Rewrite the lines below as a JSON array of strings, one string per line, omitting blank lines and leaving out the pictures.

RECORDS SUPPLIED>
——————————
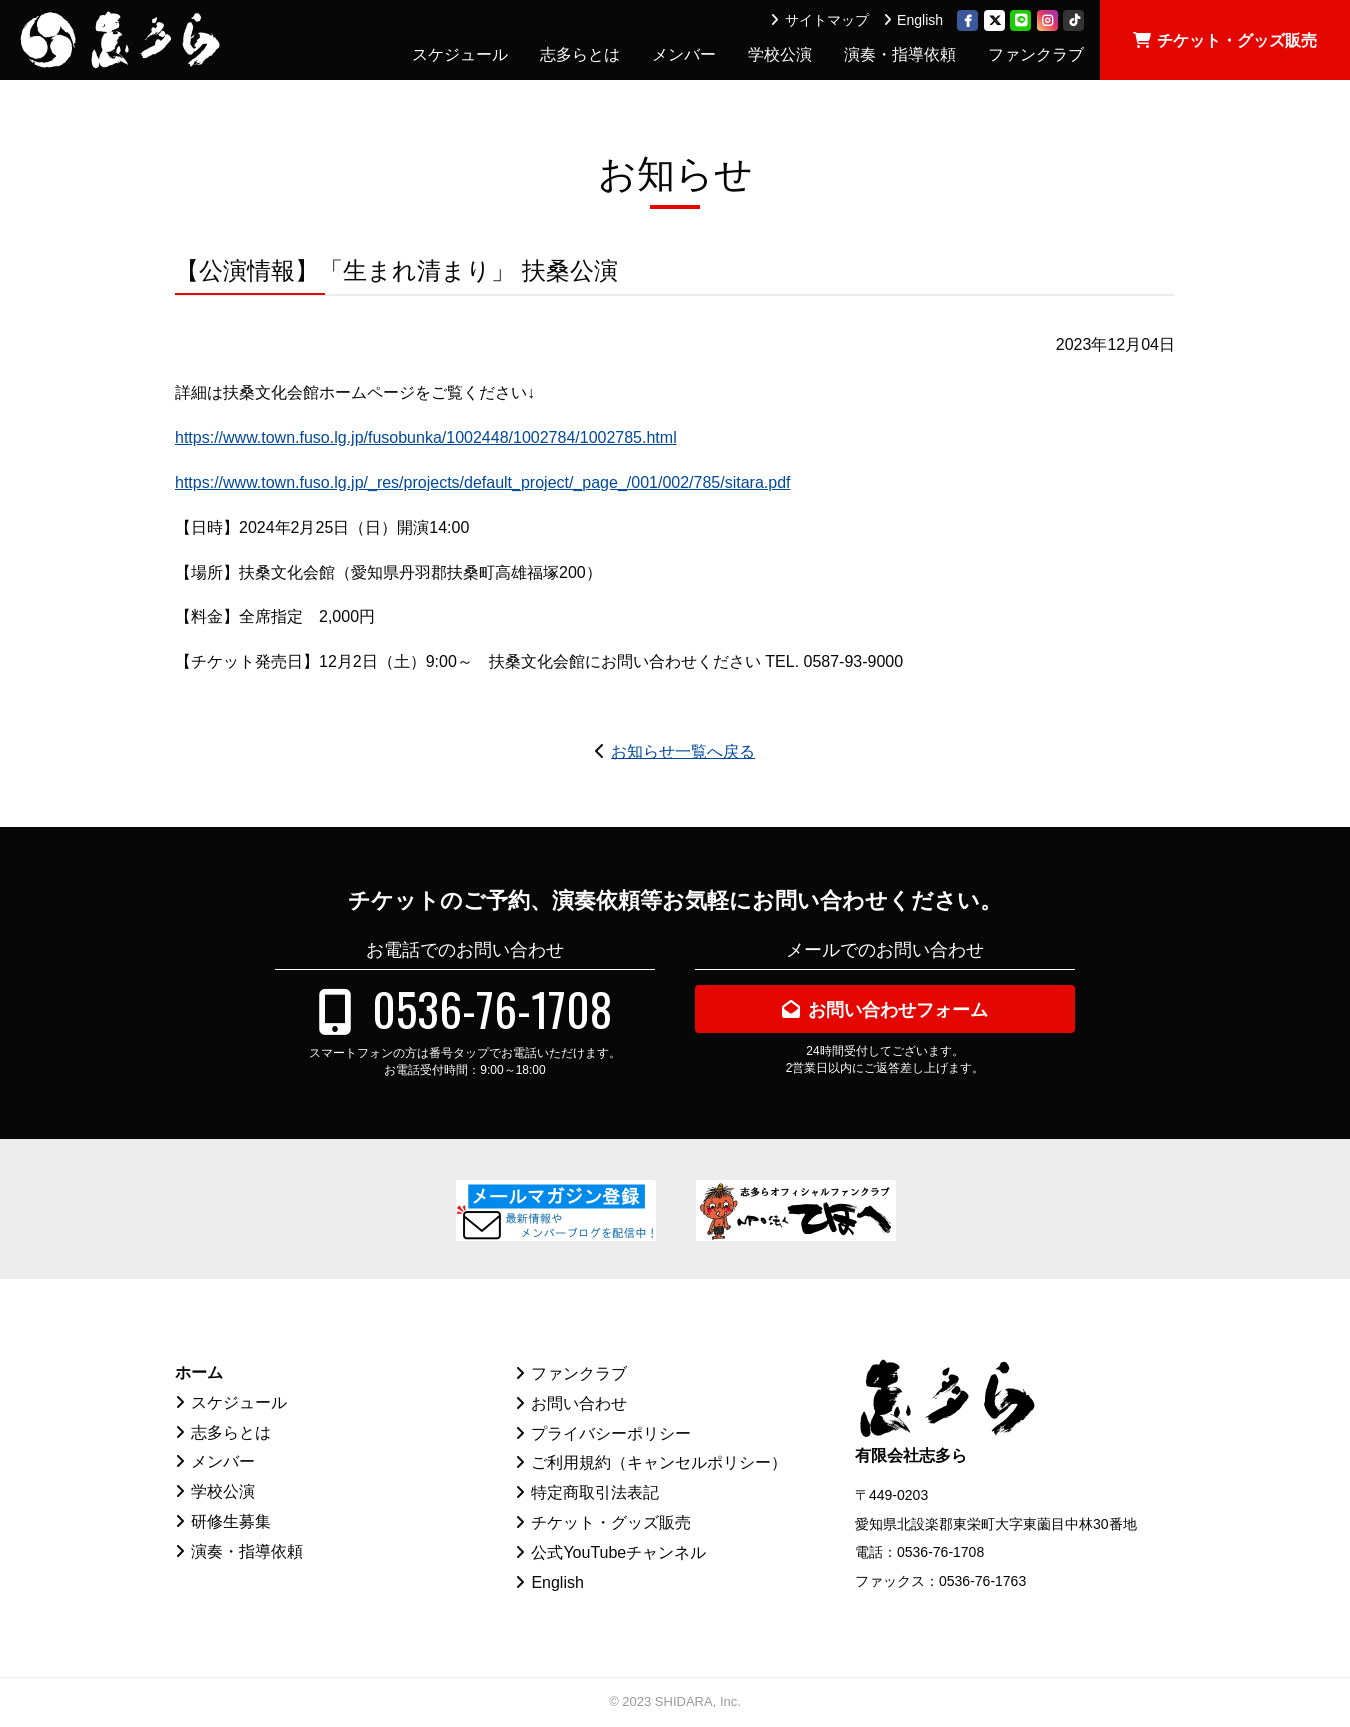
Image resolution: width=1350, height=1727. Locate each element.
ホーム (199, 1372)
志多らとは (580, 54)
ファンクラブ (1036, 54)
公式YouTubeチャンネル (618, 1552)
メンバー (684, 54)
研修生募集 (231, 1521)
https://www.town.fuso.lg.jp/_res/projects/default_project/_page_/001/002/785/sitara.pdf (483, 482)
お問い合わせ (579, 1403)
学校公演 (780, 54)
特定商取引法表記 (595, 1492)
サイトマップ (827, 20)
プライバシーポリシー (611, 1433)
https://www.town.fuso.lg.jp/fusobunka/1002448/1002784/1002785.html (426, 437)
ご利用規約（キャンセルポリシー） (659, 1462)
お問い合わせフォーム (898, 1010)
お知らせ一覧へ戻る (683, 751)
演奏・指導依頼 (900, 54)
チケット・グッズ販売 (1237, 40)
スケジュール (460, 54)
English (920, 20)
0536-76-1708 (492, 1008)
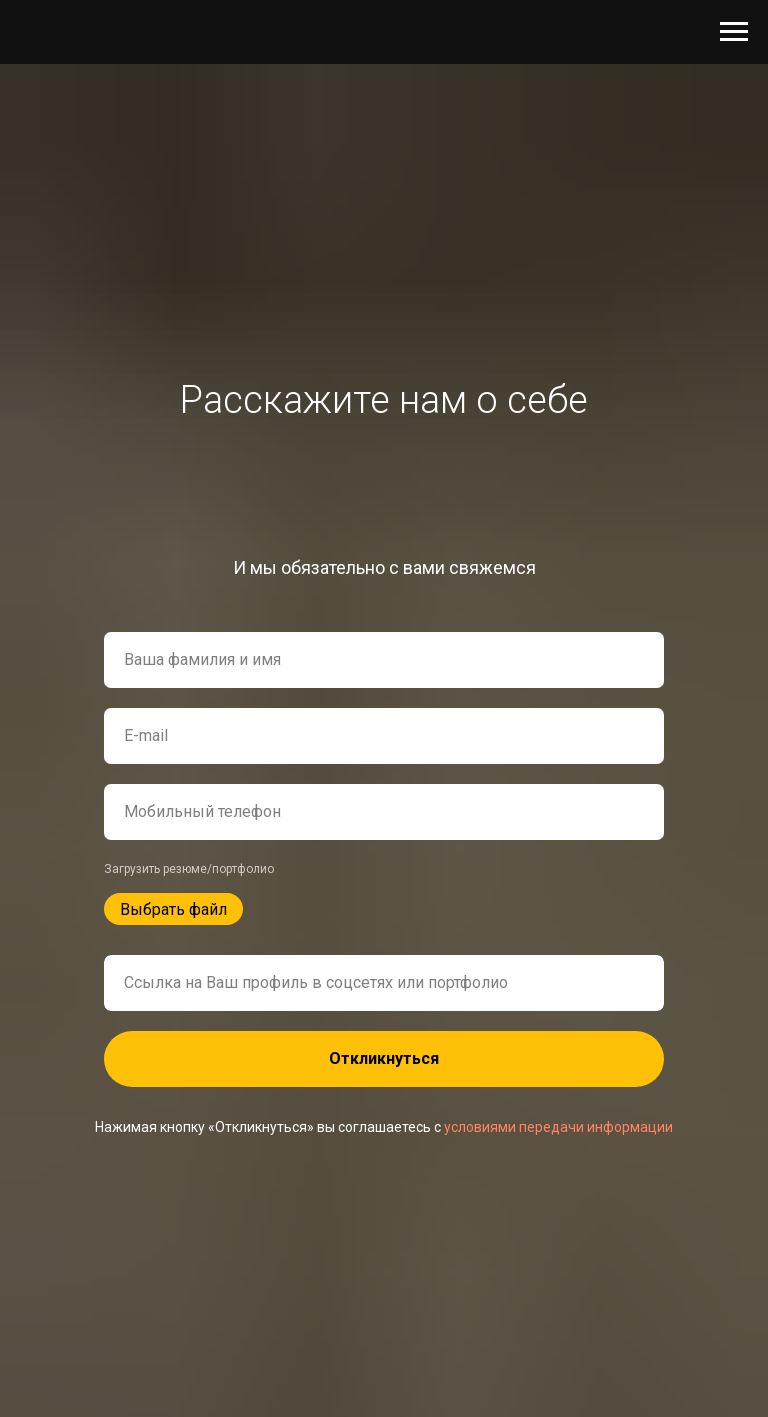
——————————
ANSWER FOR THE TASK>
[
  "Image resolution: width=1350, height=1727. Locate each element.",
  "ホーム (199, 1372)",
  "志多らとは (580, 54)",
  "ファンクラブ (1036, 54)",
  "公式YouTubeチャンネル (618, 1552)",
  "メンバー (684, 54)",
  "研修生募集 (231, 1521)",
  "https://www.town.fuso.lg.jp/_res/projects/default_project/_page_/001/002/785/sitara.pdf (483, 482)",
  "お問い合わせ (579, 1403)",
  "学校公演 (780, 54)",
  "特定商取引法表記 (595, 1492)",
  "サイトマップ (827, 20)",
  "プライバシーポリシー (611, 1433)",
  "https://www.town.fuso.lg.jp/fusobunka/1002448/1002784/1002785.html (426, 437)",
  "ご利用規約（キャンセルポリシー） (659, 1462)",
  "お問い合わせフォーム (898, 1010)",
  "お知らせ一覧へ戻る (683, 751)",
  "演奏・指導依頼 (900, 54)",
  "チケット・グッズ販売 (1237, 40)",
  "スケジュール (460, 54)",
  "English (920, 20)",
  "0536-76-1708 (492, 1008)"
]